Optimal Maintenance Policies for Automated Demand Response Devices

Abstract

Demand-side participation is now widely recognized as being extremely critical for satisfying the growing electricity demand in the U.S. The primary mechanism for demand management in the U.S. is demand response (DR) programs that attempt to reduce or shift demand by giving incentives to participating customers via price discounts or rebate payments. Utilities that offer DR programs rely on automated DR devices (ADRs) to automate the response to DR signals. The ADRs are faulty, but the working state of the ADR is not directly observable; one can, however, attempt to infer it from the power consumption during DR events. The utility loses revenue when a malfunctioning ADR does not respond to a DR signal; however, sending a maintenance crew to check and reset the ADR also incurs costs. In this paper, we show that the problem of maintaining a pool of ADRs using a limited number of maintenance crews can be formulated as a restless bandit problem, and that one can compute a near-optimal policy for this problem using Whittle indices.

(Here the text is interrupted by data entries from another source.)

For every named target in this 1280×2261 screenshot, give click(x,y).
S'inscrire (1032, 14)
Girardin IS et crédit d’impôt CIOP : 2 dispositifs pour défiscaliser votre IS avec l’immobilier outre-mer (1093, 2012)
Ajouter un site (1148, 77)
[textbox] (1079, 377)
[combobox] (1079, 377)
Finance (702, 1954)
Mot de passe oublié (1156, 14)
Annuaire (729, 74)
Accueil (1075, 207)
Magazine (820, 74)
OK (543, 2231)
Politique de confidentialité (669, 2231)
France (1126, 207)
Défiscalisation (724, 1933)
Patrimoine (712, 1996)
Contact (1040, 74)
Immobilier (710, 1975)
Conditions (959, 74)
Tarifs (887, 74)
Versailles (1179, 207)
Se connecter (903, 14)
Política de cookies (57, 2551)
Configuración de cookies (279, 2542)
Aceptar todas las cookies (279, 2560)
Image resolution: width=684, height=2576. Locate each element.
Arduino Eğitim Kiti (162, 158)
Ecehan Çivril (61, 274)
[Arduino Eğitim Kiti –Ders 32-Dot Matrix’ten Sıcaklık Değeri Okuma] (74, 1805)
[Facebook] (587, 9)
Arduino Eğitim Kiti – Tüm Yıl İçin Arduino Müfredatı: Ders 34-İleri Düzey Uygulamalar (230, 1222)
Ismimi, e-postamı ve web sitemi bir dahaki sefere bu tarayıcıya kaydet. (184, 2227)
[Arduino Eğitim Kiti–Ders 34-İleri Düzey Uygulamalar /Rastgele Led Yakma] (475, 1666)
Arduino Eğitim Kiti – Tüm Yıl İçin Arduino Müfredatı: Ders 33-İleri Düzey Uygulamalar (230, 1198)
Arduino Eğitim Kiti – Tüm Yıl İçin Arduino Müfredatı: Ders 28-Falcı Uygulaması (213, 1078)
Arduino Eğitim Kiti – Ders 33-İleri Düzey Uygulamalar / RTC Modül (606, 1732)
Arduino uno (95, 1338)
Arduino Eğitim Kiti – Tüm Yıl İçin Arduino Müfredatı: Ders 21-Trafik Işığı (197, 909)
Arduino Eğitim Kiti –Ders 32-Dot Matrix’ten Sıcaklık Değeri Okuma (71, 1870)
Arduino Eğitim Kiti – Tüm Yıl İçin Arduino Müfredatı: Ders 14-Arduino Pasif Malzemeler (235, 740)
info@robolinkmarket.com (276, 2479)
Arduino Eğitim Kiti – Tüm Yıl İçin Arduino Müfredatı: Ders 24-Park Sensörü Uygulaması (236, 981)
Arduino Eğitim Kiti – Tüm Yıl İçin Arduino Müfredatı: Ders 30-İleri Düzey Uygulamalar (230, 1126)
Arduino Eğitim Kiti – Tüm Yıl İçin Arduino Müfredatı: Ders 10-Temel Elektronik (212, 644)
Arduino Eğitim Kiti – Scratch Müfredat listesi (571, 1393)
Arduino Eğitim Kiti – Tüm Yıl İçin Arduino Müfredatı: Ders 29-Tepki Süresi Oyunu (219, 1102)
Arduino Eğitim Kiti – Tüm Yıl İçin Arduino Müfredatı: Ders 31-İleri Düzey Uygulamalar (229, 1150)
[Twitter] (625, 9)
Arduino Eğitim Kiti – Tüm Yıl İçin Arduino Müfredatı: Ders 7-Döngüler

We show that the Whittle indices can be efficiently computed using a variational Bayes procedure even when the load-shed magnitude is noisy, and when there is a random mismatch between the clocks at the utility and at the meter. The results of our numerical experiments suggest that the Whittle-index-based approximate policy is within 4% of the optimal solution for all reasonably low values of the signal-to-noise ratio in the meter readings.